(Saved entries)

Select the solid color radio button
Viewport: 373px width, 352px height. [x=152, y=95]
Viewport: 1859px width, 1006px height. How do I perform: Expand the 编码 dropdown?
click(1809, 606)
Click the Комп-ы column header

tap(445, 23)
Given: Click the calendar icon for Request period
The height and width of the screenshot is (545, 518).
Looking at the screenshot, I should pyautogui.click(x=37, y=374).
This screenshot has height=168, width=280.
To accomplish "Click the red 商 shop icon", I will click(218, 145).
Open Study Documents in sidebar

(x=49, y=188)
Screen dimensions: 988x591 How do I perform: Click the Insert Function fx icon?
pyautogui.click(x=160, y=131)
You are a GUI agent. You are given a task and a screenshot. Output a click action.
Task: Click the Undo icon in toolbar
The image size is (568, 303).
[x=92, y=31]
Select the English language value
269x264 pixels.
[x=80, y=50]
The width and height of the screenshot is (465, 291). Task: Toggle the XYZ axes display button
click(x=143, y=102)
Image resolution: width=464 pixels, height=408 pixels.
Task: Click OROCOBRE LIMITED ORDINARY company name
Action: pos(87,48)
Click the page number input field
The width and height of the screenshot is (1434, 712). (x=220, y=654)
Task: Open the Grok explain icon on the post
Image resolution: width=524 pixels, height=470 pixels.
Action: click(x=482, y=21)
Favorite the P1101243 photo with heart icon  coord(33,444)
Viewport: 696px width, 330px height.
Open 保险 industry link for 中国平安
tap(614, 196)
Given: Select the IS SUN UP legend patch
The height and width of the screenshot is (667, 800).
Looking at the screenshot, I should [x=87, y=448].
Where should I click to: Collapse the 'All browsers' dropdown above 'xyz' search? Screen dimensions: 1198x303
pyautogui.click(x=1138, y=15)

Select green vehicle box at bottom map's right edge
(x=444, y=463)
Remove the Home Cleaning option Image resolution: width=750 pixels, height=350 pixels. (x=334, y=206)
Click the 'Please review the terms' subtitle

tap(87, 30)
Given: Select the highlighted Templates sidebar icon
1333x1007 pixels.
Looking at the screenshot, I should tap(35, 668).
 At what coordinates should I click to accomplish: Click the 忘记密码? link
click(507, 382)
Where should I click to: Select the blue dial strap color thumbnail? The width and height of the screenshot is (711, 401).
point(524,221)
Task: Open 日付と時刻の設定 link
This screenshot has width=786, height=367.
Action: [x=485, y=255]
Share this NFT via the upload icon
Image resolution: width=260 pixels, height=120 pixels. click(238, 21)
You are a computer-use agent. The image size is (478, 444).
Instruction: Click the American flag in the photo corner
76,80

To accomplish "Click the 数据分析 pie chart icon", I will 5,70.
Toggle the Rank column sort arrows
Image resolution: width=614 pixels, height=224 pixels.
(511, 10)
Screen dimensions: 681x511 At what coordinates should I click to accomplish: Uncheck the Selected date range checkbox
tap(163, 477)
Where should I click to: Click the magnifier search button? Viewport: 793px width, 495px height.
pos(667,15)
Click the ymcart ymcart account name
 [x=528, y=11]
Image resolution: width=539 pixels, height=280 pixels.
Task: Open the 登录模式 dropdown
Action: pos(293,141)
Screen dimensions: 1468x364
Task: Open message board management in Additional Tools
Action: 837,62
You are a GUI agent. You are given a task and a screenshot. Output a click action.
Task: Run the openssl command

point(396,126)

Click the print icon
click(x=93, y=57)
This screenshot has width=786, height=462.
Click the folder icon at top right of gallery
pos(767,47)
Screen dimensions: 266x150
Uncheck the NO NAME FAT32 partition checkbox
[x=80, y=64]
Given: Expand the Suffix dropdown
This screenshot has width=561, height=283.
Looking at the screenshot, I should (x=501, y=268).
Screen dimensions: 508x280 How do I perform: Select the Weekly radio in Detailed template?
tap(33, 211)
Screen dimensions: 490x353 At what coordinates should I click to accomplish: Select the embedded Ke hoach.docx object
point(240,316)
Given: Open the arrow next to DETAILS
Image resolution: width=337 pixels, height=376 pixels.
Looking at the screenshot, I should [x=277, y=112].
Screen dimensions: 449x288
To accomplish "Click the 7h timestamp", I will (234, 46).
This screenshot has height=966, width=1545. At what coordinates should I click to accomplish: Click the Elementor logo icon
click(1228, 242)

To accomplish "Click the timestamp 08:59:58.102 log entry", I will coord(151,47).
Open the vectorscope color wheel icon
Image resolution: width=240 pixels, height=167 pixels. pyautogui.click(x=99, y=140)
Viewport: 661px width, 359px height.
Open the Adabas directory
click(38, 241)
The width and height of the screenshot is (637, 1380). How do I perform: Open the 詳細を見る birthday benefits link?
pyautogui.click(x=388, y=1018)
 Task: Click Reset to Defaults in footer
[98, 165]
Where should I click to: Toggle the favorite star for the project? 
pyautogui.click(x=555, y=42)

--- Given exercise ---
Update the entries starting at the line containing "Screen dimensions: 266x150" and ending at the line containing "tap(33, 211)" by changing "Suffix" to "Prefix" and leaving everything else as is. Return only those lines.

--- Result ---
Screen dimensions: 266x150
Uncheck the NO NAME FAT32 partition checkbox
[x=80, y=64]
Given: Expand the Prefix dropdown
This screenshot has width=561, height=283.
Looking at the screenshot, I should (x=501, y=268).
Screen dimensions: 508x280 How do I perform: Select the Weekly radio in Detailed template?
tap(33, 211)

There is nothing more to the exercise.